Dataset entries

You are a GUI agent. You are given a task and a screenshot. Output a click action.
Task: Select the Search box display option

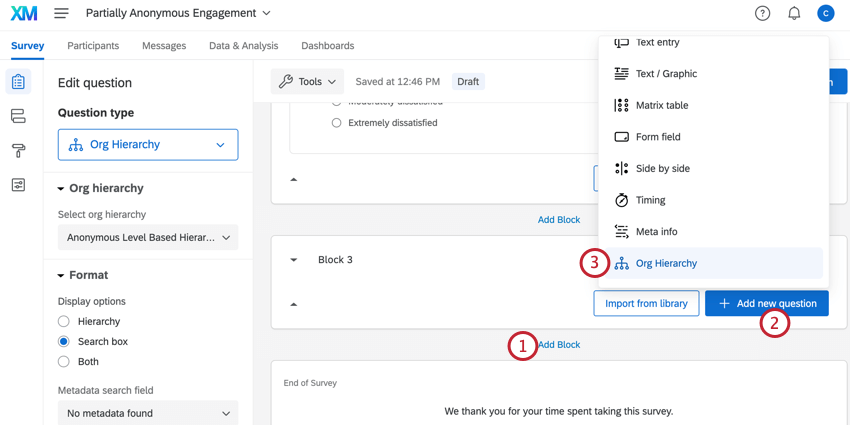tap(64, 341)
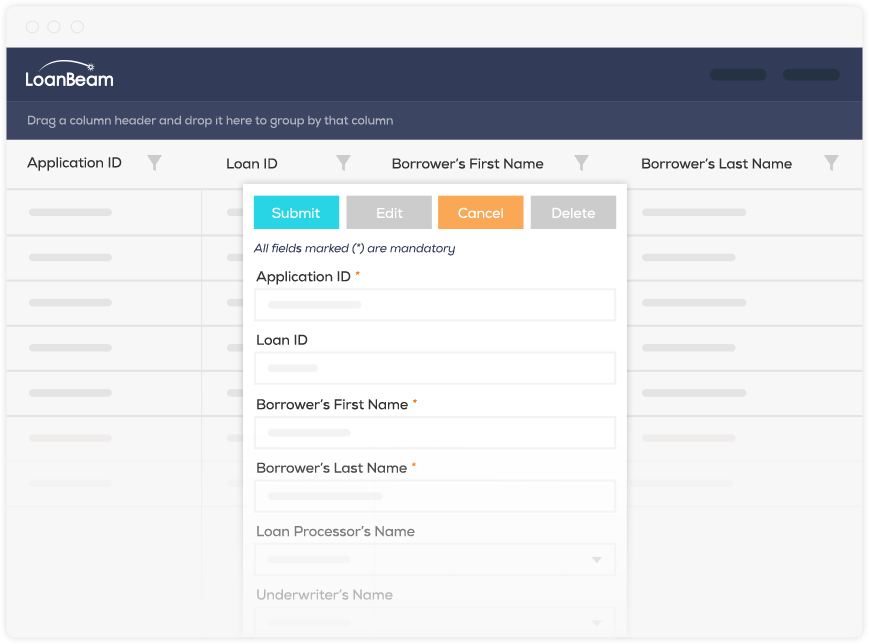
Task: Click the last header navigation item
Action: 811,75
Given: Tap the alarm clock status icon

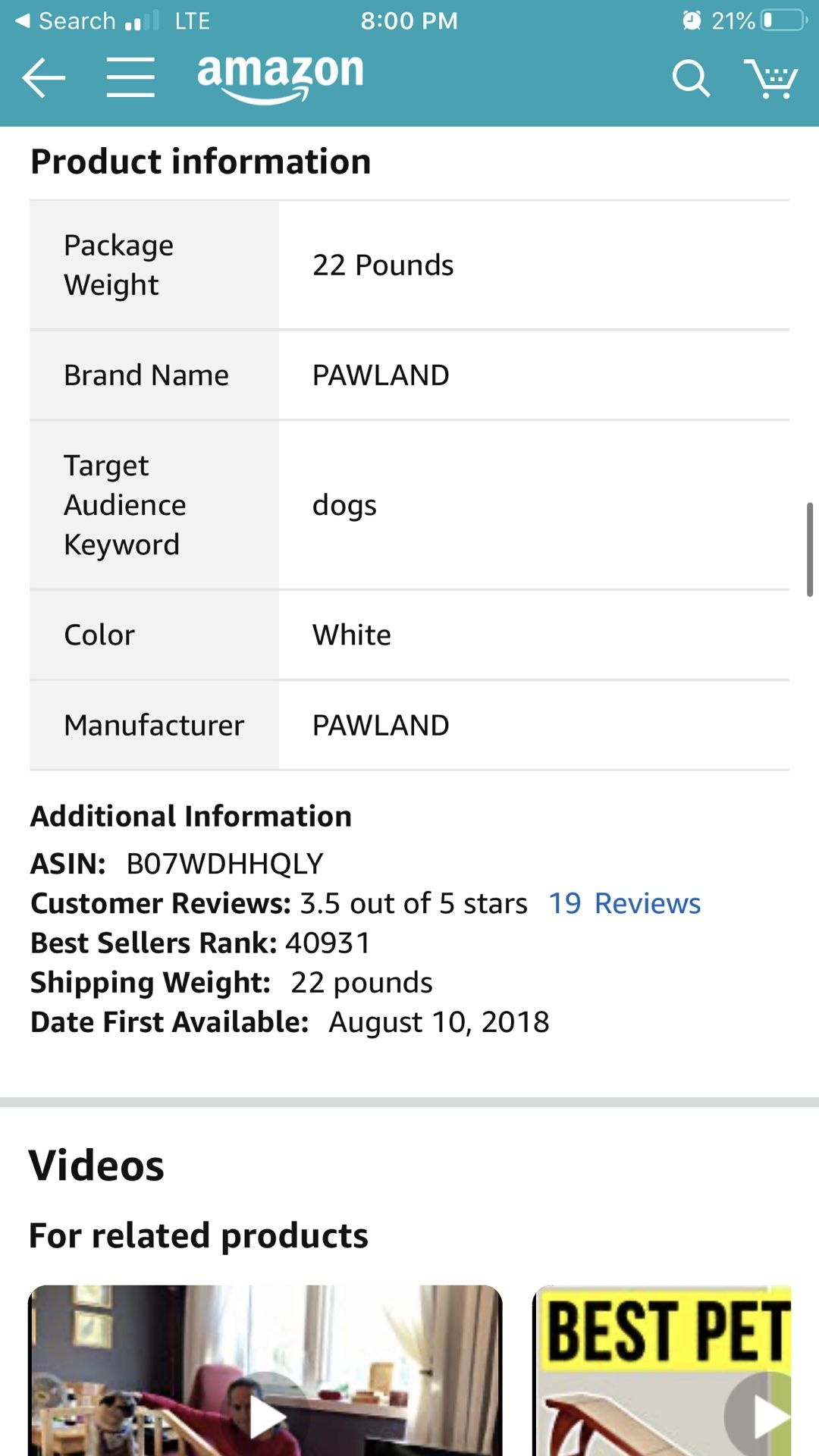Looking at the screenshot, I should (x=692, y=20).
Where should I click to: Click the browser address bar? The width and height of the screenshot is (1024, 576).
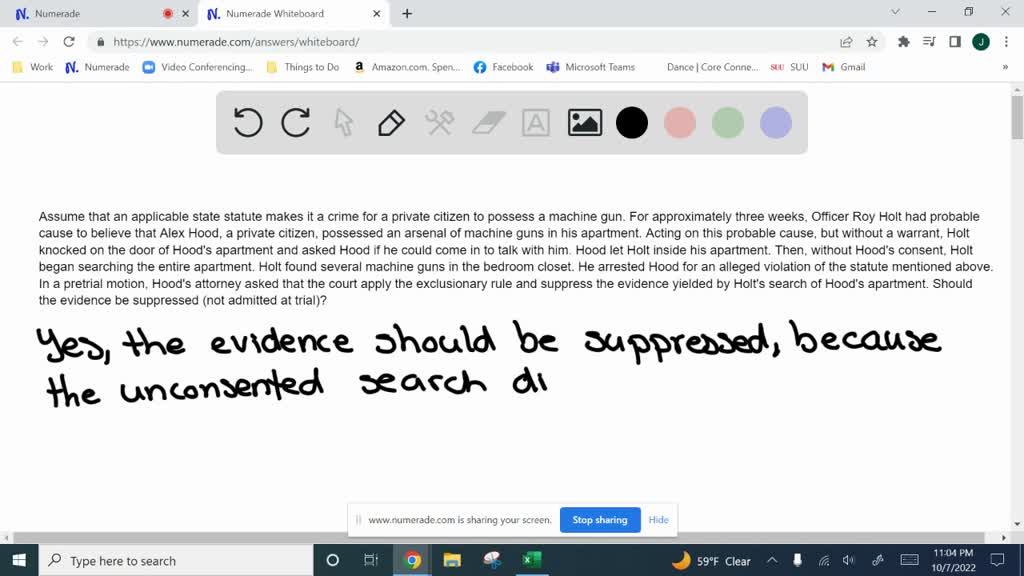(400, 44)
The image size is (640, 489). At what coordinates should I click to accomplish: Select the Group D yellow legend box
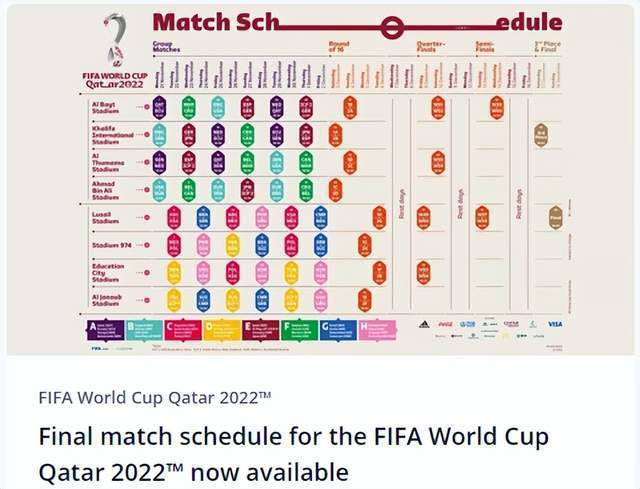(x=222, y=330)
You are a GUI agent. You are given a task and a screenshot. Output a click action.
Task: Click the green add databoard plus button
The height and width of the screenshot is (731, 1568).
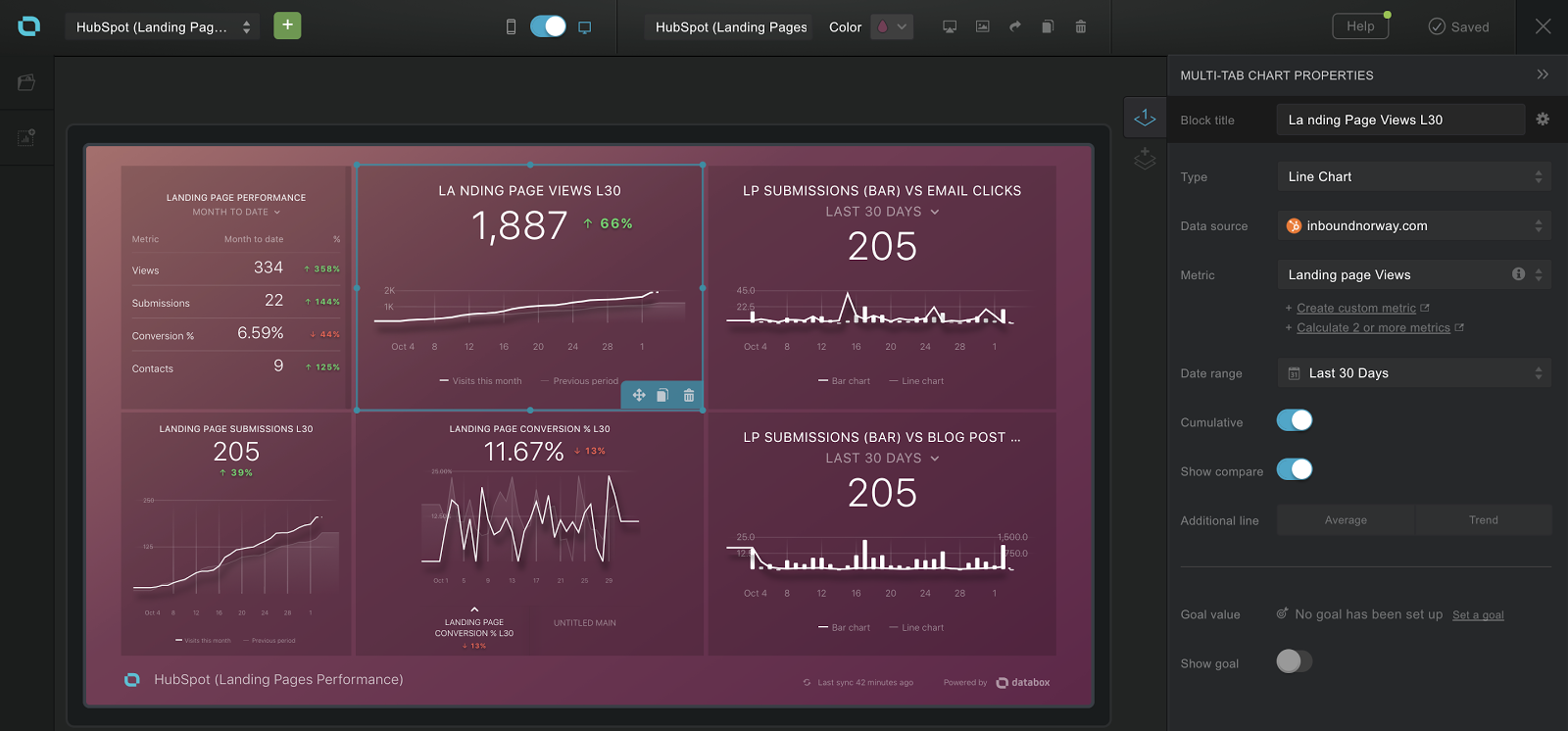click(287, 25)
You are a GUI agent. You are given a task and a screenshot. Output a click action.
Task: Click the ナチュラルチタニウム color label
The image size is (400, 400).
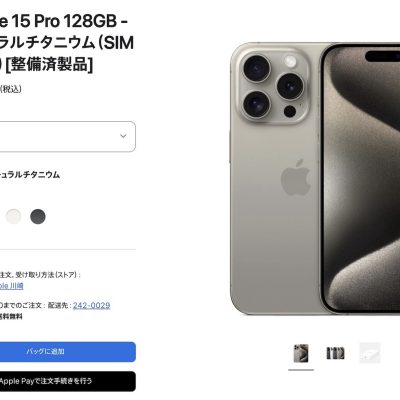30,175
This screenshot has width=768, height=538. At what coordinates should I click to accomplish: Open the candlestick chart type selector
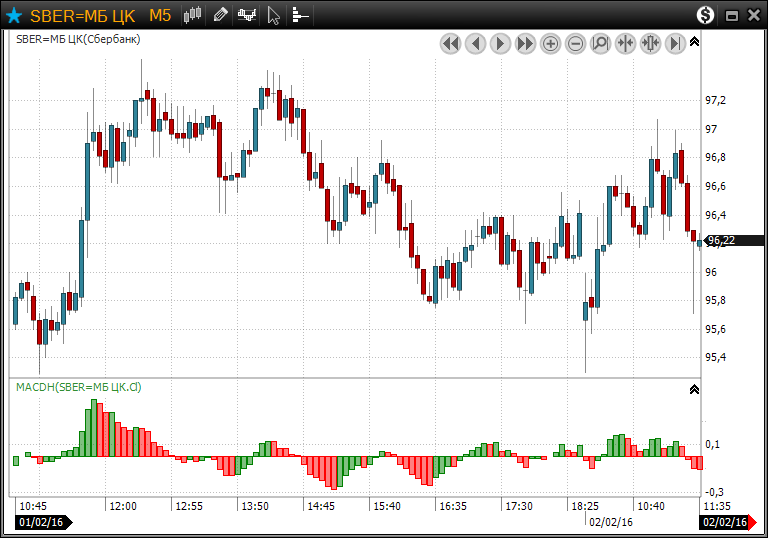click(x=194, y=15)
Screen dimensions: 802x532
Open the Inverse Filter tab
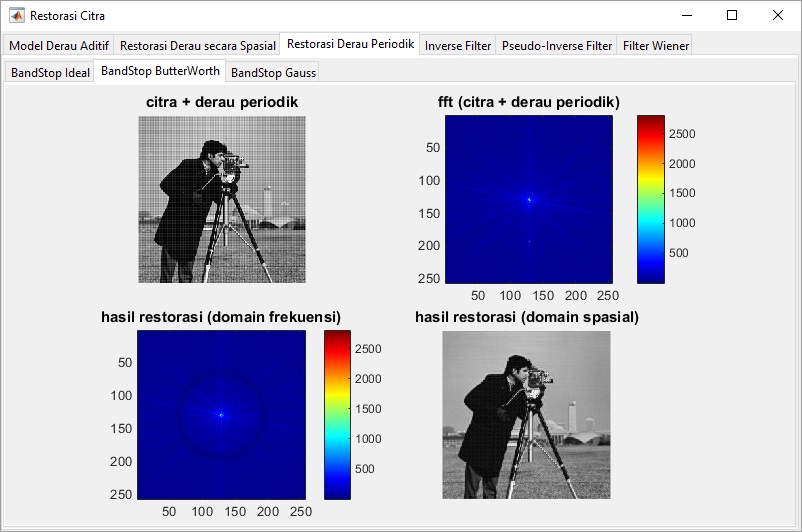pyautogui.click(x=457, y=46)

### Work to be completed
What you return should match the records above word for word, minus the pictures.

### Solution to this task
You are a GUI agent. You are given a task and a screenshot. Output a click action.
Task: Select the Search box display option

tap(64, 341)
Task: Click the last header navigation item
Action: 811,75
Given: Tap the alarm clock status icon

Looking at the screenshot, I should (x=692, y=20).
Where should I click to: Click the browser address bar? The width and height of the screenshot is (1024, 576).
(400, 44)
The image size is (640, 489). At what coordinates should I click to accomplish: Select the Group D yellow legend box
(x=222, y=330)
You are a GUI agent. You are given a task and a screenshot. Output a click action.
Task: Click the green add databoard plus button
The height and width of the screenshot is (731, 1568).
click(287, 25)
You are a GUI agent. You are given a task and a screenshot. Output a click action.
Task: Click the ナチュラルチタニウム color label
The image size is (400, 400).
30,175
This screenshot has width=768, height=538. At what coordinates should I click to accomplish: Open the candlestick chart type selector
click(x=194, y=15)
Screen dimensions: 802x532
Open the Inverse Filter tab
pyautogui.click(x=457, y=46)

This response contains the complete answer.